Long live the lioness
“And I know it’s hard when you’re falling down
And it’s a long way up when you hit the ground
Get up now, get up, get up now.”
On The Top Of The World, Imagine Dragons
La barca scivolò leggera
sull’acqua, spinta dal movimento quasi magicamente sincronizzato dei vogatori.
Ogni volta che i lunghi remi si immergevano, lasciandosi dietro sottilissime
scie di schiuma, l’imbarcazione subiva un leggero strattone in avanti.
E ad ogni istante si allontanava ancora
di più dal molo, diventando via via un puntino sempre più piccolo, sempre più
lontano, sempre più indistinto contro l’orizzonte e l’immensità del mare colore
del vino.
Chiuse gli occhi, prendendo un
lungo, lunghissimo respiro.
Era
successo. Era davvero successo. Tutto era accaduto troppo velocemente e troppo
lentamente insieme, mentre una strana, un’orribile sensazione l’aveva pervasa,
un orrendo misto di frustrazione e soprattutto…impotenza.
Abbassò il capo, mentre lo
sguardo si annebbiava e perdendosi tra i pensieri si estraniava da ciò che la
circondava.
Prima
non aveva mai nemmeno osato immaginare come si sarebbe sentita quando ciò che
era appena accaduto fosse successo. La sola idea la faceva stare male.
In
qualche modo però…si aspettava tristezza, malinconia, sconforto.
E
invece…
Con
in bocca un sapore amaro e metallico non sentiva altro che il vuoto.
Vuoto
assoluto, totale, senza limiti né confini.
Le
sembrava di cadere, cadere, cadere…una caduta che pareva non avere mai fine.
Percepiva ciò che la circondava
come…come se tutto non avesse la giusta consistenza, fosse troppo sfuocato,
troppo flebile, che…che tutto fosse solo
un incubo.
Ma sapeva che era tutto vero. Era
davvero successo. E…
E
basta. Era successo. E ora lei…doveva in qualche modo andare avanti, voltare
pagina.
Le
speranze che aveva covato nel profondo, le illusioni della notte
precedente…erano follemente affascinanti, confortanti, rassicuranti. Quelle
false illusioni erano riuscite a restituire a entrambi un po’ di felicità e
serenità, almeno per poche ore.
La realtà era un’altra però…
Lo
sapeva, lo aveva sempre saputo, che lui…che lui non sarebbe mai più tornato.
Certo, le promesse che le aveva
fatto…
Tommen le avrebbe mantenute. Era
certa che lui ce l’avrebbe davvero messa tutta. Ma anche se fosse riuscito a
sconfiggere il misterioso morbo…
Loro
non avrebbero mai permesso che tornasse. Che tornasse al suo posto, che
tornasse nella sua città, che tornasse da lei.
Eppure ora erano lì, a pochi
metri di distanza, impegnati a piangere la partenza del re. Margaret poi…sembrava davvero distrutta.

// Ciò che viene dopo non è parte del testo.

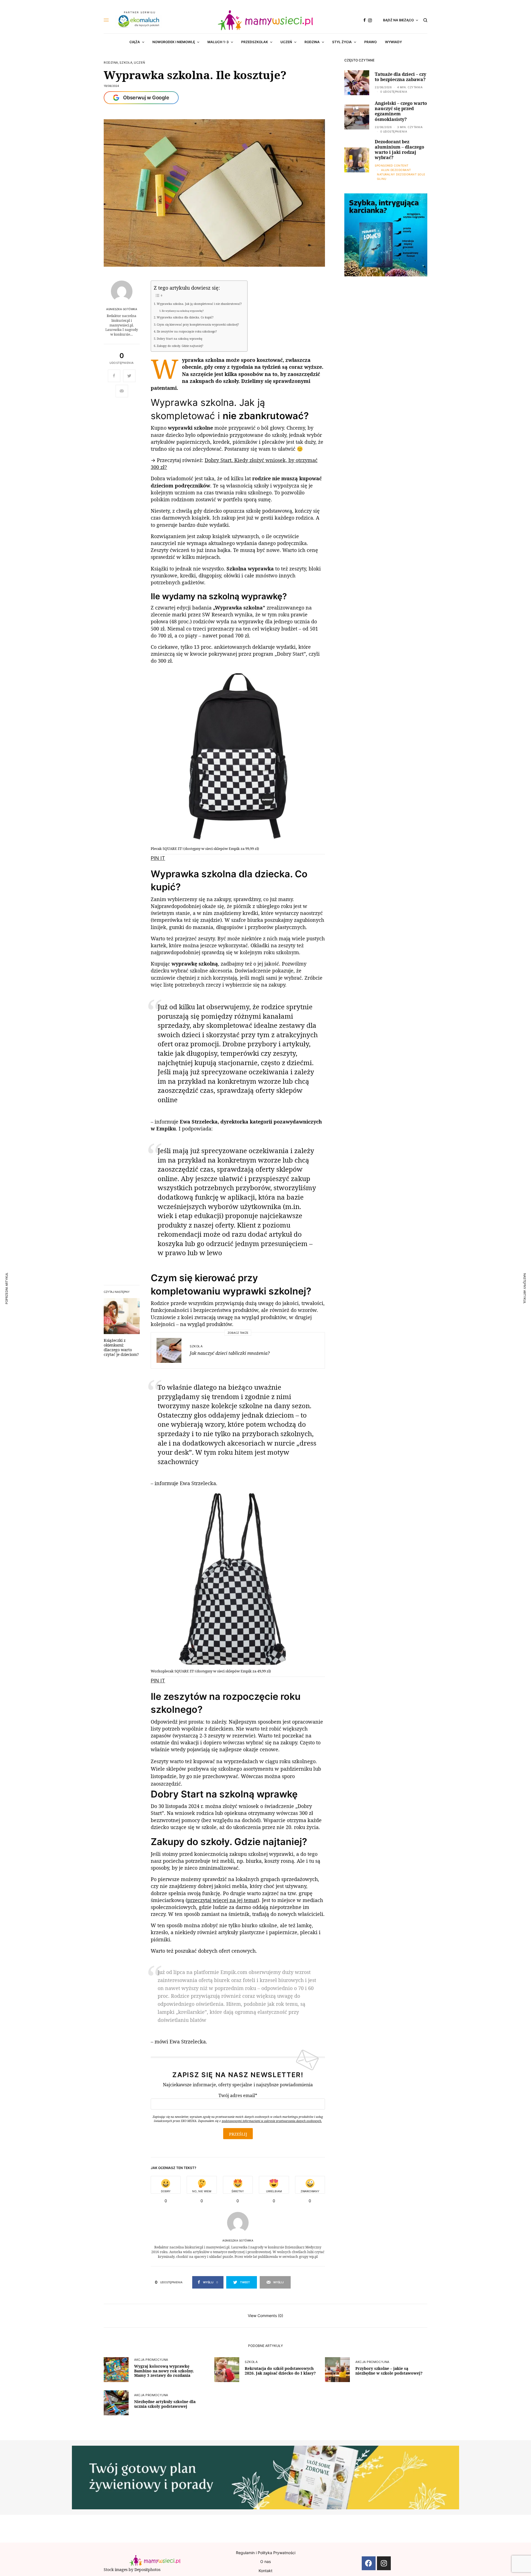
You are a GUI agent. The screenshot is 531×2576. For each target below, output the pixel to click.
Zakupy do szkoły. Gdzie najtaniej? (180, 346)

Ma Myrcella si rifiutava di
credere che lo fosse davvero, stava solamente fingendo, fingendo molto bene, ma
fingendo…
Si era impossessata di lui,
interessata solo a quella sedia di spade, niente di più. L’aveva piegato, usato
per ottenere ciò che voleva. E ora che non gli serviva più, se n’era
sbarazzata, come se fosse un vecchio tappeto. Per lei Tommen non contava assolutamente nulla.
Si morse il labbro.
Quello
che covava nei loro confronti…
I movimenti di tutti interruppero
i suoi pensieri. La colossale delegazione venuta a salutare il re si apprestava
a rientrare nella Fortezza Rossa.
Tutti le passarono di fianco, e
nessuno si astenette dal lanciarle un’occhiata.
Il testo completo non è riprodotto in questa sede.